European States Would Like to Grant Real-Time Facial Recognition to Artificial Intelligence Against Terrorists and Kidnappers but Europe Wants to Impose New Limitations
The European Parliament has approved the community regulation which aims to create a sort of regulatory framework, although to be considered in continuous evolution, relating to all the new technologies that use the new artificial intelligence engines. New platforms such as Chat Gpt, for example, are gaining more and more ground in the lives of every individual and are proving to be very useful tools in carrying out some of the activities that until a few months ago were managed by human beings in an integral way. The intention of the European Commission is to reduce the freedom of action of artificial intelligence and make it less invasive for the protection of workers operating in many sectors involved and the privacy of each individual.
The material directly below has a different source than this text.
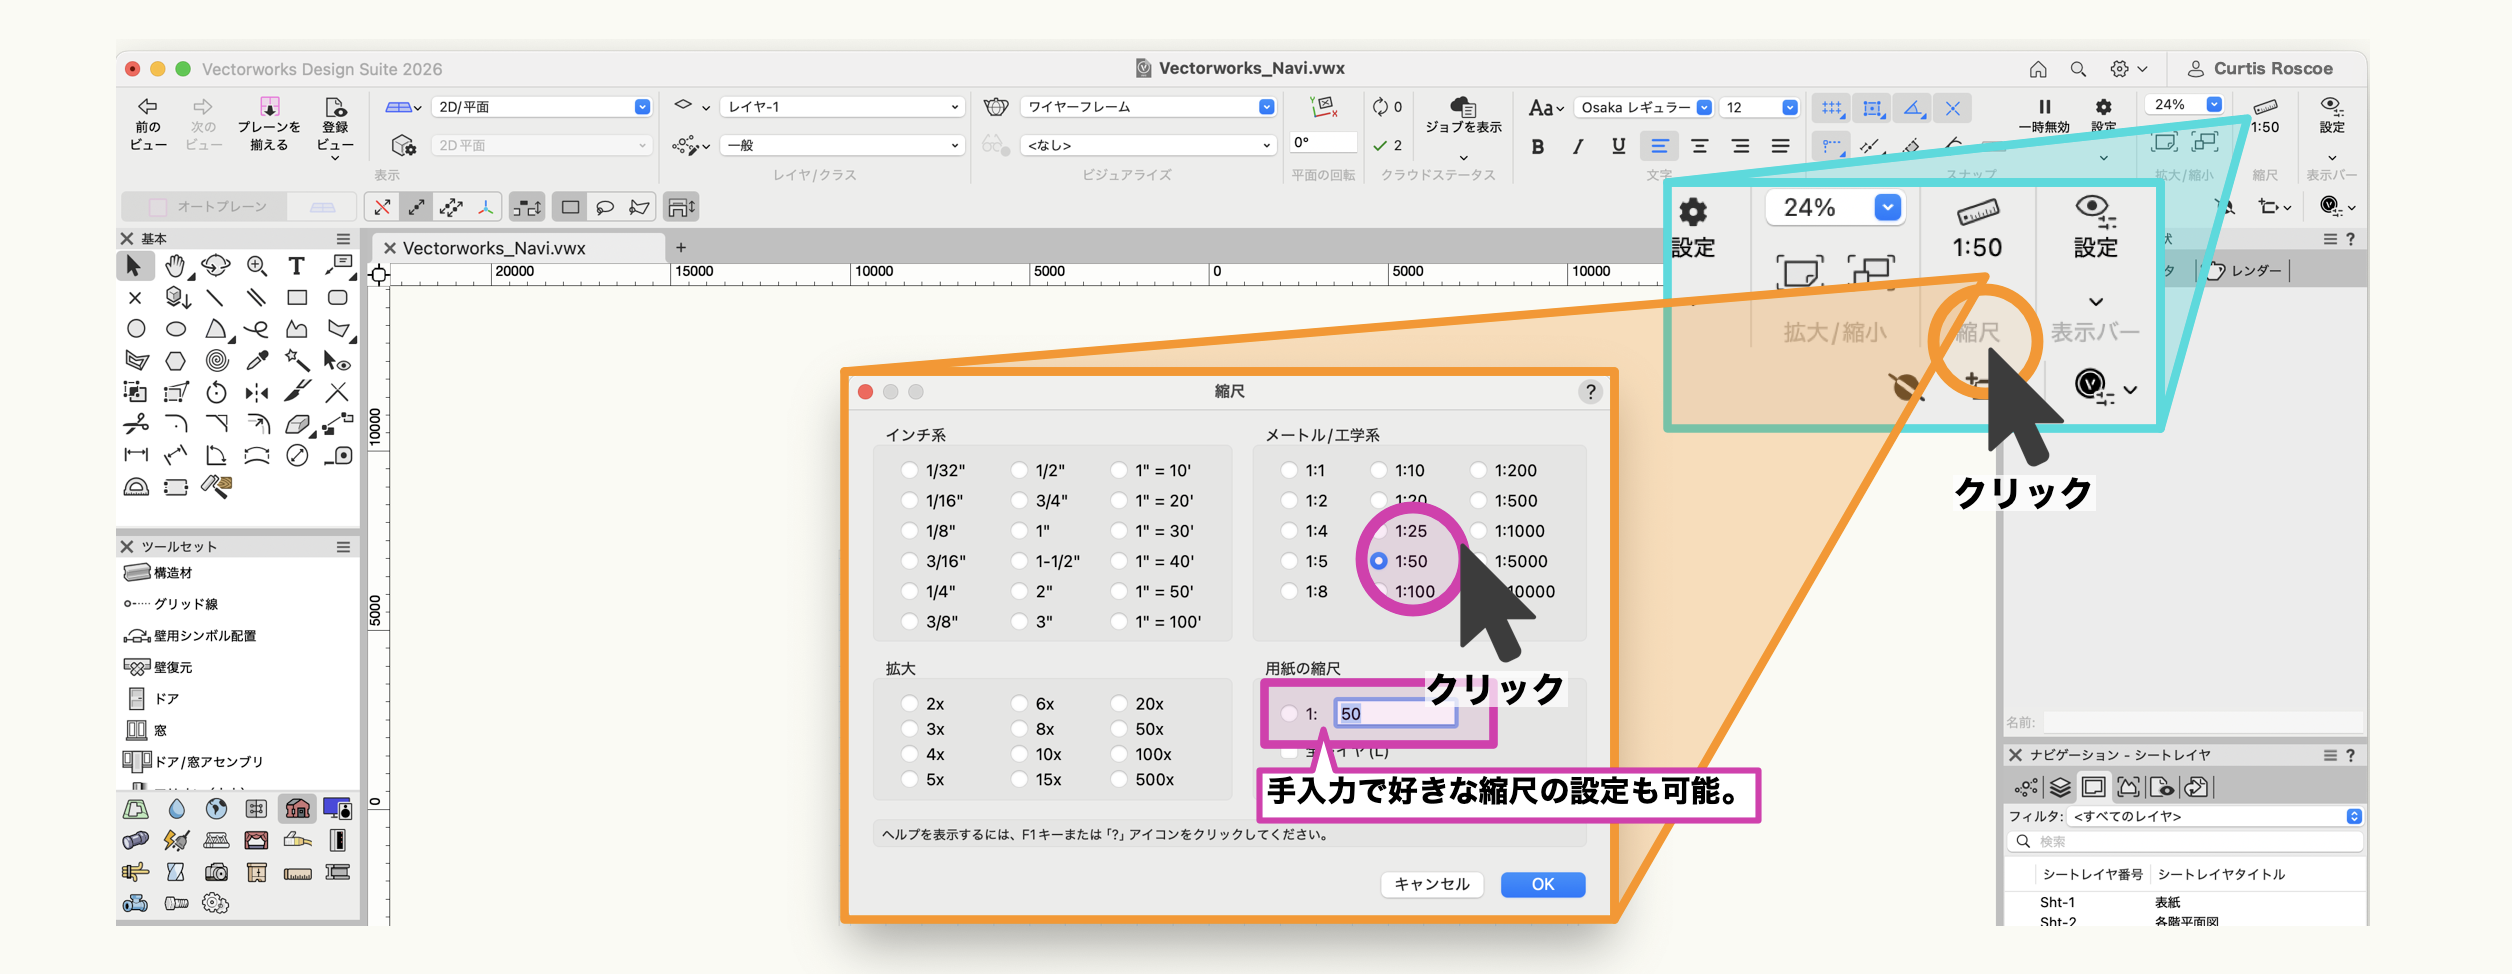Click the OK button in scale dialog
This screenshot has height=974, width=2512.
(1542, 884)
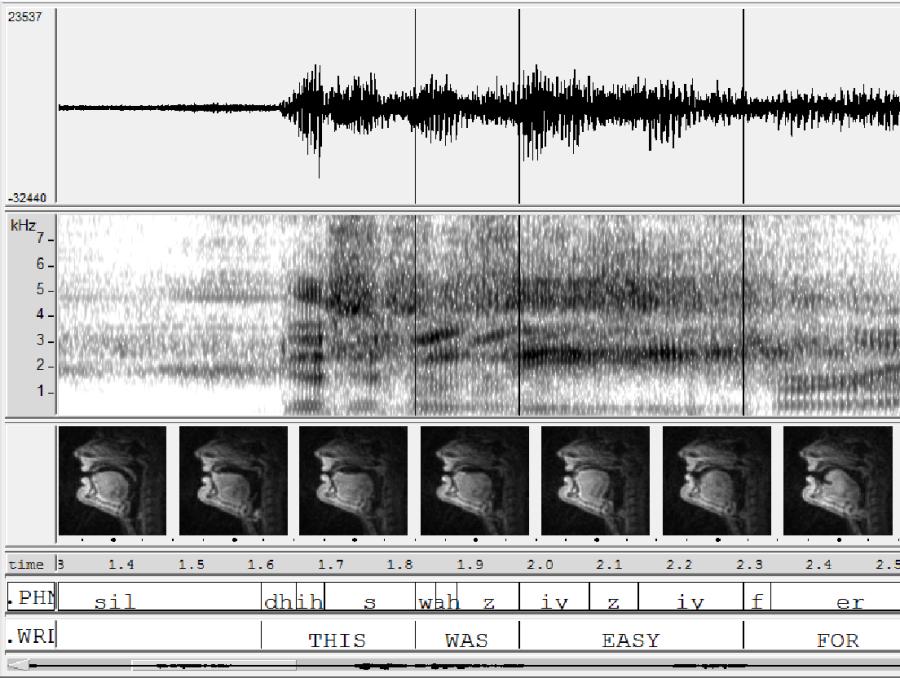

The European Union is thus preparing for an inevitable clash on the possibility of using, among other things, real-time facial recognition by the police to identify and possibly stop perpetrators of terrorist crimes or, above all, kidnappers of minors who could be recognised, only thanks to an advanced technology such as the one proposed thanks to the use of AI. The text causing the dispute, called the Artificial Intelligence Act, was approved by the European Parliament with a strong majority of 499 votes, 28 not in favor and with 93 abstentions and will now have to be evaluated and possibly negotiated in the Trilogue with the European Council, in representation of the governments of the 27 member countries.
The intention of the European Union is to propose a concrete and effective solution to stem the risks represented by an increasingly invasive and potentially revolutionary new technology, while preserving the possibility of using it constructively and productively in every possible field. The European Parliament intends to defend, in every seat, its values of democracy and unconditional freedom of individuals, countering any possible danger, something that individual governments do not seem to consider with the same mistrust.
For systems equipped with Artificial Intelligence, the European Commission wants to prohibit the possibility, for example of classifying people from a social point of view or based on their personal characteristics, considered a fundamental point of everyone’s privacy. Strasbourg also intends to curb all those systems which, through AI, carry out real-time biometric identification in all public environments using ethnic, gender or religious characteristics as parameters so as to categorize the individuals in an intrusive and discriminatory manner .
Some recognition systems used by public identification devices also use emotional or behavioral parameters, as already happens during interrogations by the police in certain cases, so as to set suspicions based on predictive procedures. Facial recognition, according to the European text under discussion, clearly violates every individual’s right to privacy and, for this reason, must be regulated without reservations.
Some amendments relating to the rules envisaged by the European Union were rejected because they were too strict and in contrast with the need for the police forces of each state to identify terrorists or child abductors in public places through the recognition of biometric characteristics present. This detail will be discussed during the Trilogue (negotiation between the European Parliament, the Council and the Community Executive) and will be done within the upcoming European elections. In the negotiations, the European line will be clear and will ask for the obligation on the part of the responsible bodies to ask the judge in the case to view the videos with relative facial recognition, only in the event of a disappearance of a minor or a search for suspects of terrorism but the technology will not have to operate in real time.